Information provided START

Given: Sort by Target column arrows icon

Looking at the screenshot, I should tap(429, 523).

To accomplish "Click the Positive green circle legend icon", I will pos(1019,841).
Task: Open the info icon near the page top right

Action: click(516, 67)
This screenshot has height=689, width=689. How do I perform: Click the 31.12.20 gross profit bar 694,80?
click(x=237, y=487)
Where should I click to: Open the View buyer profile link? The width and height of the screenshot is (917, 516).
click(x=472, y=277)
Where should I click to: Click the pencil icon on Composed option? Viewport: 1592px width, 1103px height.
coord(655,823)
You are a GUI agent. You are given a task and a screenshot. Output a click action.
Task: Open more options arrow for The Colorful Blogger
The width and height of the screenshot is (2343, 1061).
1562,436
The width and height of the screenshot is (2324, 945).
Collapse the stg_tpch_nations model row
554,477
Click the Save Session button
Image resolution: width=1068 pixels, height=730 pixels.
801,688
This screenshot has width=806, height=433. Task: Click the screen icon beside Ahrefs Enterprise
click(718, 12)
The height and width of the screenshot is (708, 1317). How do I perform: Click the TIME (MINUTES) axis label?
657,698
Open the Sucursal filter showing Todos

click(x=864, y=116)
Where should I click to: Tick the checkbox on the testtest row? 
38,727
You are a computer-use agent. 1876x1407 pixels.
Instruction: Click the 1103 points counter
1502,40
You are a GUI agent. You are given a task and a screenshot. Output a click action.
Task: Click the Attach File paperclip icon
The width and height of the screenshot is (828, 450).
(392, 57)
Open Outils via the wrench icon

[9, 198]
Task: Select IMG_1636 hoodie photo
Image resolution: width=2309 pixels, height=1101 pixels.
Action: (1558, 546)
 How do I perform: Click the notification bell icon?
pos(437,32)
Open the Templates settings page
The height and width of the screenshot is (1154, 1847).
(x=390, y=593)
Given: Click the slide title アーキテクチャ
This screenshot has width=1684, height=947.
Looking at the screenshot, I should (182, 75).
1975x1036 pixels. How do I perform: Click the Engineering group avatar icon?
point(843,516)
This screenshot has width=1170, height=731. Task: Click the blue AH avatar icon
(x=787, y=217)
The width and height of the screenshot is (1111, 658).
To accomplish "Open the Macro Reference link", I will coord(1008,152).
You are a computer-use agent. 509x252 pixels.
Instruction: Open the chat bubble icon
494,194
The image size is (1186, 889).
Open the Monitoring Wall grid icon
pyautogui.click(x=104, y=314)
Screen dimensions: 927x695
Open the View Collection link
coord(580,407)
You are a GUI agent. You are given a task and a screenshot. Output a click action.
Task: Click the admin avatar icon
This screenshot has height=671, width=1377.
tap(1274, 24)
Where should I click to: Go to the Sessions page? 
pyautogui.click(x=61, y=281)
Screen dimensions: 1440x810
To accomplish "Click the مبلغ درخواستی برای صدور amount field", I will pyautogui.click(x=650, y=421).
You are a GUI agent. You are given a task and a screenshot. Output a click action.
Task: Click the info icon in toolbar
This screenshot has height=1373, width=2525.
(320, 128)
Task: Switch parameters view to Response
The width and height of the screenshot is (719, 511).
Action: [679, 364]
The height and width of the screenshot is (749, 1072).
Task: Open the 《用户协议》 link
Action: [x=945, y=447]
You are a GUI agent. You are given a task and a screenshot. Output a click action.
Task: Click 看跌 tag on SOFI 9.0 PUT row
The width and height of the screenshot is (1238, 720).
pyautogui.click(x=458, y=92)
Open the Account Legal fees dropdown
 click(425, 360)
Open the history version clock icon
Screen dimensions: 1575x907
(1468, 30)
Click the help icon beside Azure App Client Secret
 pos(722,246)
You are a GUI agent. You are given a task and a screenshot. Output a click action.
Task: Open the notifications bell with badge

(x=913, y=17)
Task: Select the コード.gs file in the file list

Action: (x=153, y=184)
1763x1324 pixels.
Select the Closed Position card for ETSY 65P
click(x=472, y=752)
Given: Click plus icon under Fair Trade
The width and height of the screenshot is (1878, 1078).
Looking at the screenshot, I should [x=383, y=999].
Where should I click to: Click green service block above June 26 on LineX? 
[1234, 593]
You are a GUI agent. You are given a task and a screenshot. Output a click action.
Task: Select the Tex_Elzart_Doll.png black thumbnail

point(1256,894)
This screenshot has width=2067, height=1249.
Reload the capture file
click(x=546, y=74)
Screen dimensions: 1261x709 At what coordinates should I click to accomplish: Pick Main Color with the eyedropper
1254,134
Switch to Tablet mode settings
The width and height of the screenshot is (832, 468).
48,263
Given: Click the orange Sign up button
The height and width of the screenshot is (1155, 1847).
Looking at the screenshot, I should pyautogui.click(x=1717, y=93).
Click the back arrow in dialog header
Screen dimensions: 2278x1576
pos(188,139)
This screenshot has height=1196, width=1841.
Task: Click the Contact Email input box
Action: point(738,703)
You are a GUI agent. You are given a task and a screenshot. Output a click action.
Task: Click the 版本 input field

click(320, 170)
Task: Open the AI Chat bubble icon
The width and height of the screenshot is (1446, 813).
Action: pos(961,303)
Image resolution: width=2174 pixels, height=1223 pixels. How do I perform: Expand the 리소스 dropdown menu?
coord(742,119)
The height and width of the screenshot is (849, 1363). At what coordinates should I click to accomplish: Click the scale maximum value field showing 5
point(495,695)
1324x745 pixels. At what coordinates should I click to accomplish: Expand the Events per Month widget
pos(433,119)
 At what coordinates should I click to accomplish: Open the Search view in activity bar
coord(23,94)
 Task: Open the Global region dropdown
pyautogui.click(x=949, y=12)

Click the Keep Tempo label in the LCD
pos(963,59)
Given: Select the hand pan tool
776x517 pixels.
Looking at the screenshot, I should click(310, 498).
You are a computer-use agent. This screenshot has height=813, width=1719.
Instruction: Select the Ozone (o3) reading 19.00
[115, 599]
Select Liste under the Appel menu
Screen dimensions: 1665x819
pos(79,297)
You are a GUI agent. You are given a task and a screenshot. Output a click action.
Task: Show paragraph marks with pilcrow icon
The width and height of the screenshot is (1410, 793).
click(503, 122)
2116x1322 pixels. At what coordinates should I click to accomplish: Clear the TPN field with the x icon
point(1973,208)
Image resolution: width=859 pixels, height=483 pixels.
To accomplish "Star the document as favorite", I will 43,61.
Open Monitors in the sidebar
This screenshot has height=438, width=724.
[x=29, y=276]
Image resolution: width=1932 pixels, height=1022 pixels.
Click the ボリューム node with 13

Information provided END

What to do: Only a number is wanted here: the count of lines in the data that include the word "under".

Answer to the exercise: 2